• Required work:
Please rename "GUI agent" to "screen assistant" throughout the lines below, and give them back with nothing else changed.

• Excerpted records:
=-=-=
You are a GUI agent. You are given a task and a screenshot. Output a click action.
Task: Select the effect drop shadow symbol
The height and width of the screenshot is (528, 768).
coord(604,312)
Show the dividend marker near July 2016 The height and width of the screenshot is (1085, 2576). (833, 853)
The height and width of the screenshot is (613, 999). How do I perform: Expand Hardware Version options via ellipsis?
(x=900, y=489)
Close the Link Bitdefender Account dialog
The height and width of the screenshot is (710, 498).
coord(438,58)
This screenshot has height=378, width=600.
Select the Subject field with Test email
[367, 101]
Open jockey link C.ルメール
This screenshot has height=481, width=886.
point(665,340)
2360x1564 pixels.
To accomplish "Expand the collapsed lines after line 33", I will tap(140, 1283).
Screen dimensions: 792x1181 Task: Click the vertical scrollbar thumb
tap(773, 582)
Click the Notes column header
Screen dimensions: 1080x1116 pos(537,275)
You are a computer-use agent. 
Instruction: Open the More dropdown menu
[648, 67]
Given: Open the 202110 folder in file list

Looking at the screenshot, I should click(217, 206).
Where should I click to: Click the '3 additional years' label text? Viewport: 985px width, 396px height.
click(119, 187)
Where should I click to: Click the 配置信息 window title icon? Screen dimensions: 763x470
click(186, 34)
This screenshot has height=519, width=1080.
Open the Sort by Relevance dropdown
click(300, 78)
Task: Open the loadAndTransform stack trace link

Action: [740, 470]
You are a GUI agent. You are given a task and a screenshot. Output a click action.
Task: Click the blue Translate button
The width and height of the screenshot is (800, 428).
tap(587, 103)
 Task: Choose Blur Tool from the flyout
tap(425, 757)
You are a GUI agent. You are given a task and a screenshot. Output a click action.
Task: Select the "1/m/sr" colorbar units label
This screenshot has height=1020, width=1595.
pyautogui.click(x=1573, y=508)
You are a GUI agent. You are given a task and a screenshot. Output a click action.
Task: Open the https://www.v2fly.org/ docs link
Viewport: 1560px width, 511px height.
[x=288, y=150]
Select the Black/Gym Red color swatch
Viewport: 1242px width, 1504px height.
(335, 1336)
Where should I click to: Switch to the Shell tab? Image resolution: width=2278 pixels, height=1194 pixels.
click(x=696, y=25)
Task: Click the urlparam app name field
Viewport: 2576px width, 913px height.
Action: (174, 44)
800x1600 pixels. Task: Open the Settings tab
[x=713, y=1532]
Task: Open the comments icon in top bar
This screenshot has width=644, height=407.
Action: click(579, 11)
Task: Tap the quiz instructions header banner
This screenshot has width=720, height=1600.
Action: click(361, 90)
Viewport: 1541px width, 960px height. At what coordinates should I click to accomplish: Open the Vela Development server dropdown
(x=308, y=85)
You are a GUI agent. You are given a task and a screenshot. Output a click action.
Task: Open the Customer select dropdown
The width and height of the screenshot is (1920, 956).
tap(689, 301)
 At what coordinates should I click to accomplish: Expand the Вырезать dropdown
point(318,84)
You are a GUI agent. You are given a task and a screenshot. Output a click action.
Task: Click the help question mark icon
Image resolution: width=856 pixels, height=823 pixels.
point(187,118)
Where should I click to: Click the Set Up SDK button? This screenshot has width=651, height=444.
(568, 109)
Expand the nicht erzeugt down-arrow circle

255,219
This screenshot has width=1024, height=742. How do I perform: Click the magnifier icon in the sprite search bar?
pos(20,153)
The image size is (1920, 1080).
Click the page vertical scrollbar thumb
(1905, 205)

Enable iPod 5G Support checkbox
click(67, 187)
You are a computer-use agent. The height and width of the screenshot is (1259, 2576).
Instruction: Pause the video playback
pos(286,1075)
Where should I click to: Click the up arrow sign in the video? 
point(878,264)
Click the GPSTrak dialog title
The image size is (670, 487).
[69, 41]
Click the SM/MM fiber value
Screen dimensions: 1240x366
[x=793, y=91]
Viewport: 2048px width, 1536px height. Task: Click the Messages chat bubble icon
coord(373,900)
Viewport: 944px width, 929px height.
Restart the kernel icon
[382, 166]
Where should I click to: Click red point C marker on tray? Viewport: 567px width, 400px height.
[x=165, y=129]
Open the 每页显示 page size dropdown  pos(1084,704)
=-=-=
• Solution to the exercise:
You are a screen assistant. You are given a task and a screenshot. Output a click action.
Task: Select the effect drop shadow symbol
The height and width of the screenshot is (528, 768).
coord(604,312)
Show the dividend marker near July 2016 The height and width of the screenshot is (1085, 2576). (833, 853)
The height and width of the screenshot is (613, 999). How do I perform: Expand Hardware Version options via ellipsis?
(x=900, y=489)
Close the Link Bitdefender Account dialog
The height and width of the screenshot is (710, 498).
coord(438,58)
This screenshot has height=378, width=600.
Select the Subject field with Test email
[367, 101]
Open jockey link C.ルメール
This screenshot has height=481, width=886.
point(665,340)
2360x1564 pixels.
To accomplish "Expand the collapsed lines after line 33", I will tap(140, 1283).
Screen dimensions: 792x1181 Task: Click the vertical scrollbar thumb
tap(773, 582)
Click the Notes column header
Screen dimensions: 1080x1116 pos(537,275)
You are a computer-use agent. 
Instruction: Open the More dropdown menu
[648, 67]
Given: Open the 202110 folder in file list

Looking at the screenshot, I should click(217, 206).
Where should I click to: Click the '3 additional years' label text? Viewport: 985px width, 396px height.
click(119, 187)
Where should I click to: Click the 配置信息 window title icon? Screen dimensions: 763x470
click(186, 34)
This screenshot has height=519, width=1080.
Open the Sort by Relevance dropdown
click(300, 78)
Task: Open the loadAndTransform stack trace link

Action: [740, 470]
You are a screen assistant. You are given a task and a screenshot. Output a click action.
Task: Click the blue Translate button
The width and height of the screenshot is (800, 428).
tap(587, 103)
 Task: Choose Blur Tool from the flyout
tap(425, 757)
You are a screen assistant. You are given a task and a screenshot. Output a click action.
Task: Select the "1/m/sr" colorbar units label
This screenshot has height=1020, width=1595.
pyautogui.click(x=1573, y=508)
You are a screen assistant. You are given a task and a screenshot. Output a click action.
Task: Open the https://www.v2fly.org/ docs link
Viewport: 1560px width, 511px height.
[x=288, y=150]
Select the Black/Gym Red color swatch
Viewport: 1242px width, 1504px height.
(335, 1336)
Where should I click to: Switch to the Shell tab? Image resolution: width=2278 pixels, height=1194 pixels.
click(x=696, y=25)
Task: Click the urlparam app name field
Viewport: 2576px width, 913px height.
Action: (174, 44)
800x1600 pixels. Task: Open the Settings tab
[x=713, y=1532]
Task: Open the comments icon in top bar
This screenshot has width=644, height=407.
Action: click(579, 11)
Task: Tap the quiz instructions header banner
This screenshot has width=720, height=1600.
Action: click(361, 90)
Viewport: 1541px width, 960px height. At what coordinates should I click to accomplish: Open the Vela Development server dropdown
(x=308, y=85)
You are a screen assistant. You are given a task and a screenshot. Output a click action.
Task: Open the Customer select dropdown
The width and height of the screenshot is (1920, 956).
tap(689, 301)
 At what coordinates should I click to accomplish: Expand the Вырезать dropdown
point(318,84)
You are a screen assistant. You are given a task and a screenshot. Output a click action.
Task: Click the help question mark icon
Image resolution: width=856 pixels, height=823 pixels.
point(187,118)
Where should I click to: Click the Set Up SDK button? This screenshot has width=651, height=444.
(568, 109)
Expand the nicht erzeugt down-arrow circle

255,219
This screenshot has width=1024, height=742. How do I perform: Click the magnifier icon in the sprite search bar?
pos(20,153)
The image size is (1920, 1080).
Click the page vertical scrollbar thumb
(1905, 205)

Enable iPod 5G Support checkbox
click(67, 187)
You are a computer-use agent. The height and width of the screenshot is (1259, 2576).
Instruction: Pause the video playback
pos(286,1075)
Where should I click to: Click the up arrow sign in the video? 
point(878,264)
Click the GPSTrak dialog title
The image size is (670, 487).
[69, 41]
Click the SM/MM fiber value
Screen dimensions: 1240x366
[x=793, y=91]
Viewport: 2048px width, 1536px height. Task: Click the Messages chat bubble icon
coord(373,900)
Viewport: 944px width, 929px height.
Restart the kernel icon
[382, 166]
Where should I click to: Click red point C marker on tray? Viewport: 567px width, 400px height.
[x=165, y=129]
Open the 每页显示 page size dropdown  pos(1084,704)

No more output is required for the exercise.